> **Instructions for the task**
From the first line of the data below, repeat each line exactly until you reach the line with "Home (32, 825)"; include that line too.

Dataset entries
↓

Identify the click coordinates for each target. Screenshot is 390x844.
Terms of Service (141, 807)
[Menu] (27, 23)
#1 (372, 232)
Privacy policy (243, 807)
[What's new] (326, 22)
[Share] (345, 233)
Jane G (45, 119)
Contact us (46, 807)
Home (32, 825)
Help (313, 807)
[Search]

↑

> **Response box**
Identify the click coordinates for each target. Screenshot is 390x844.
Terms of Service (141, 807)
[Menu] (27, 23)
#1 (372, 232)
Privacy policy (243, 807)
[What's new] (326, 22)
[Share] (345, 233)
Jane G (45, 119)
Contact us (46, 807)
Home (32, 825)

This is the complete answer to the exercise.